╭─ AVAILABLE RECORDS

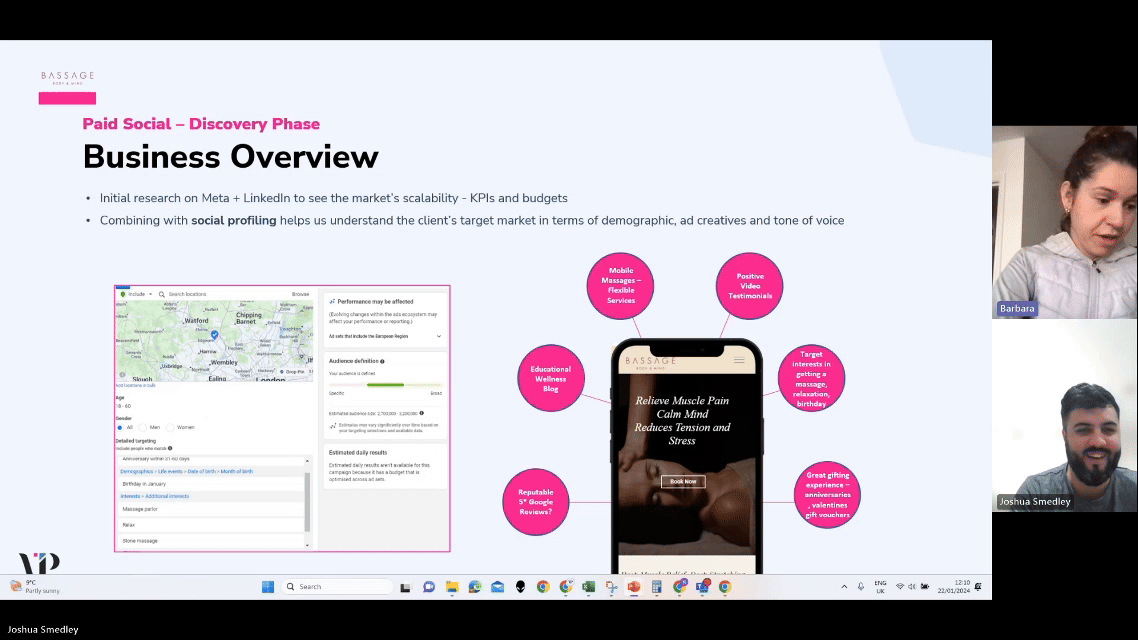The width and height of the screenshot is (1138, 640).
Task: Launch Excel from the taskbar
Action: (x=589, y=586)
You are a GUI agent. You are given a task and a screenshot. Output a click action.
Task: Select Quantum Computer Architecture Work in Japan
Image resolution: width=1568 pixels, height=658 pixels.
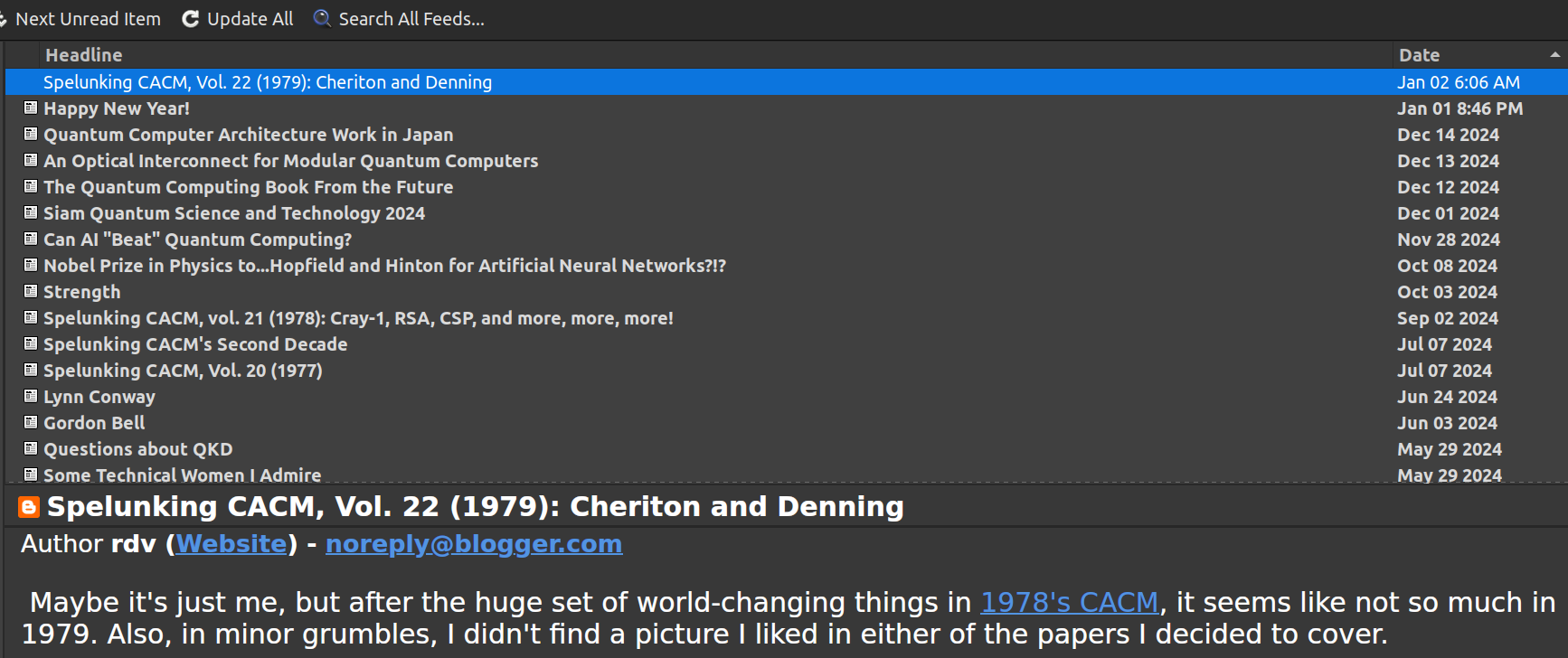(248, 135)
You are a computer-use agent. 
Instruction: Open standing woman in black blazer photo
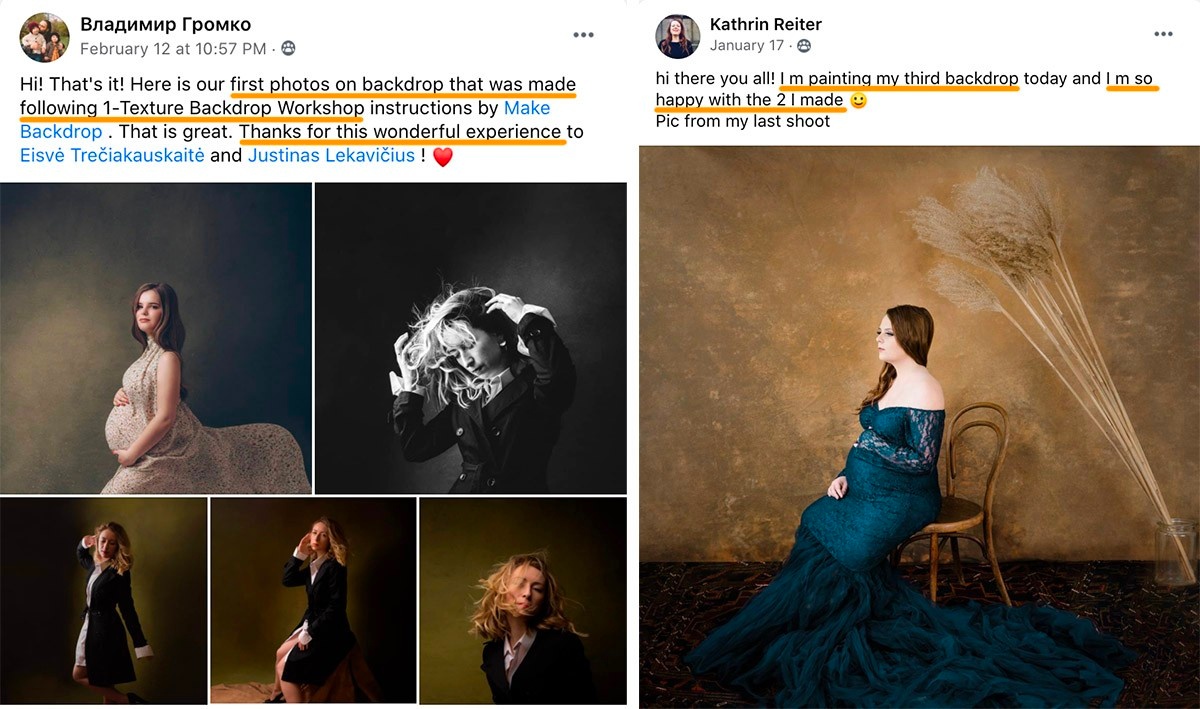103,600
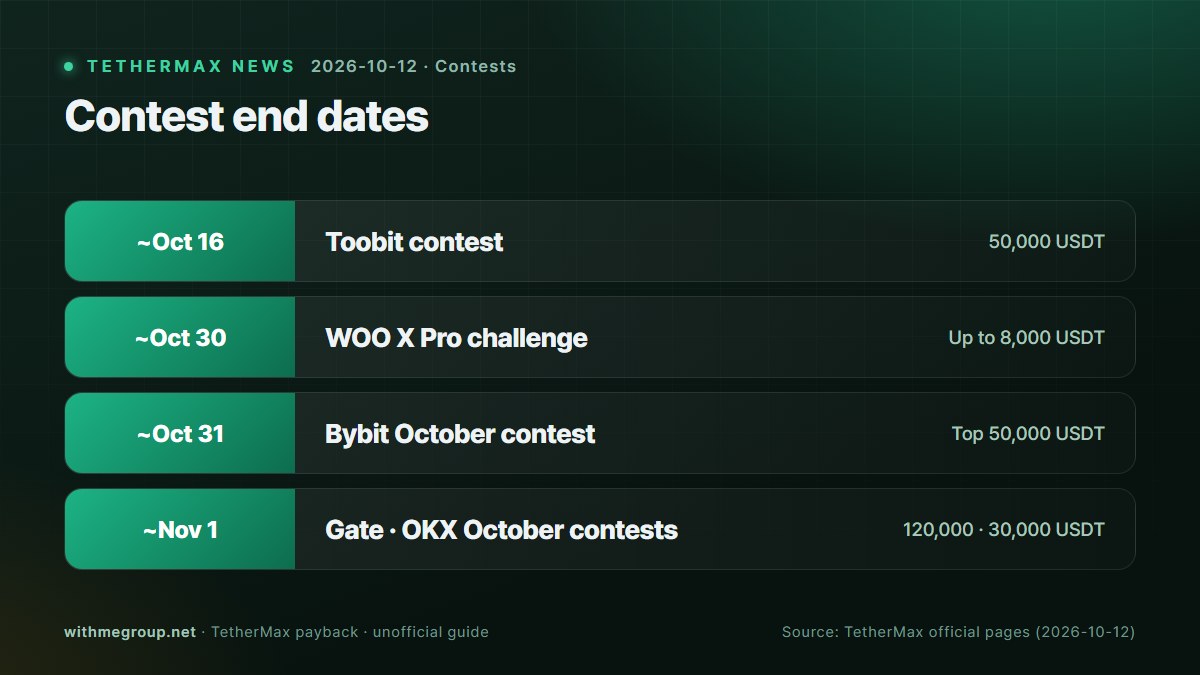This screenshot has width=1200, height=675.
Task: Click the Up to 8,000 USDT prize
Action: pyautogui.click(x=1026, y=337)
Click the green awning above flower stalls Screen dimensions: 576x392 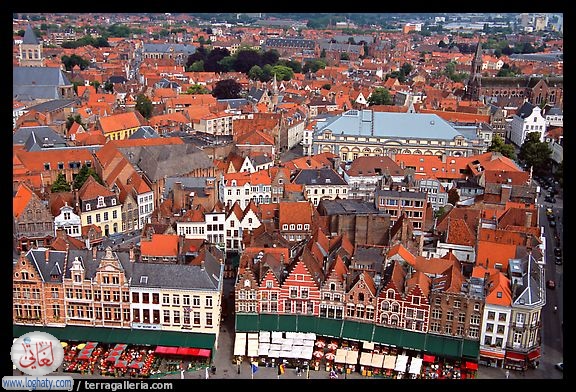point(115,336)
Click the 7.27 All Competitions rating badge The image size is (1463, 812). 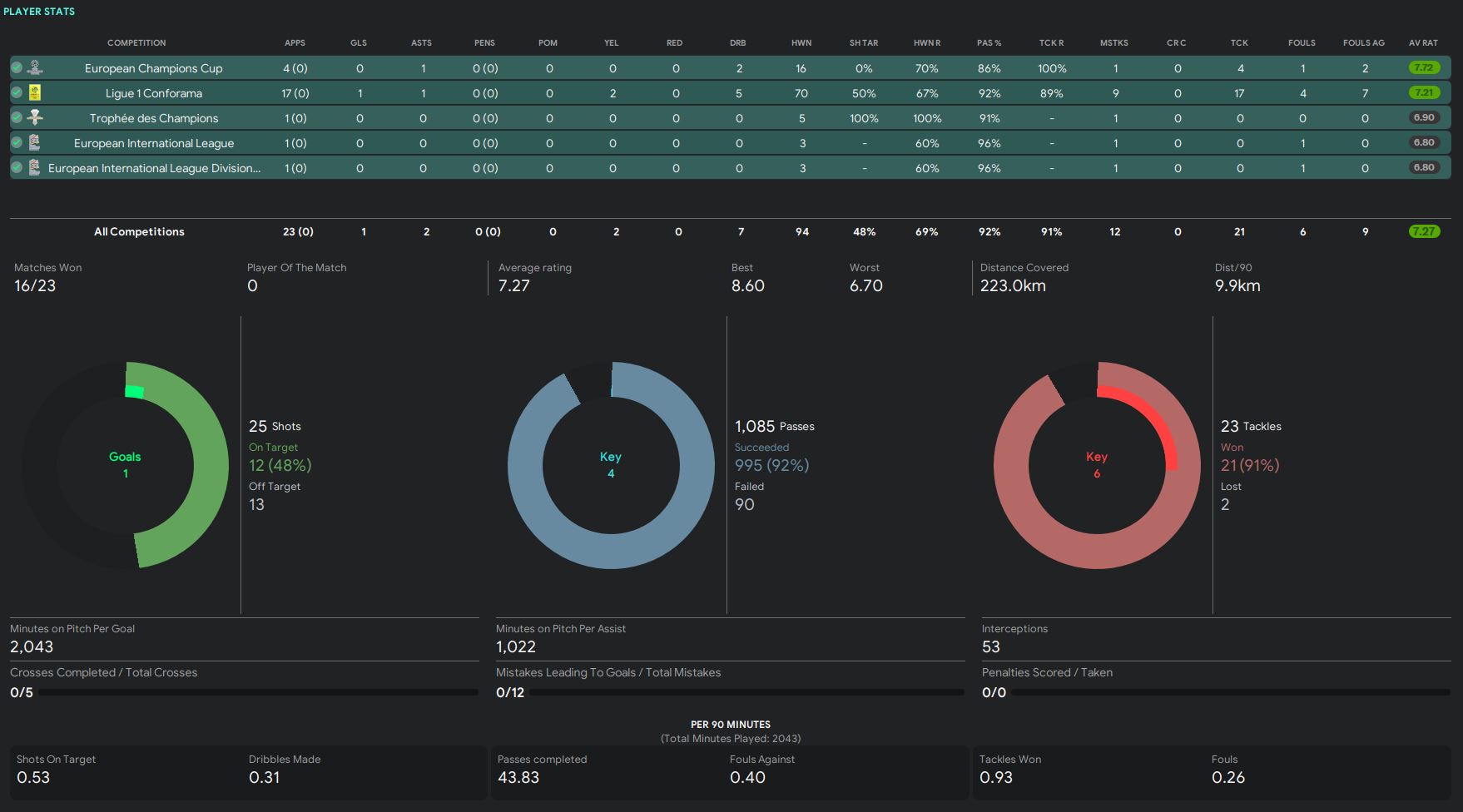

╰─

- _THE TASK_
Filter the data above by the word "agent" and copy every line that matches.

- _EXPECTED OUTPUT_
You are a GUI agent. You are given a task and a screenshot. Output a click action.
You are a computer-use agent. 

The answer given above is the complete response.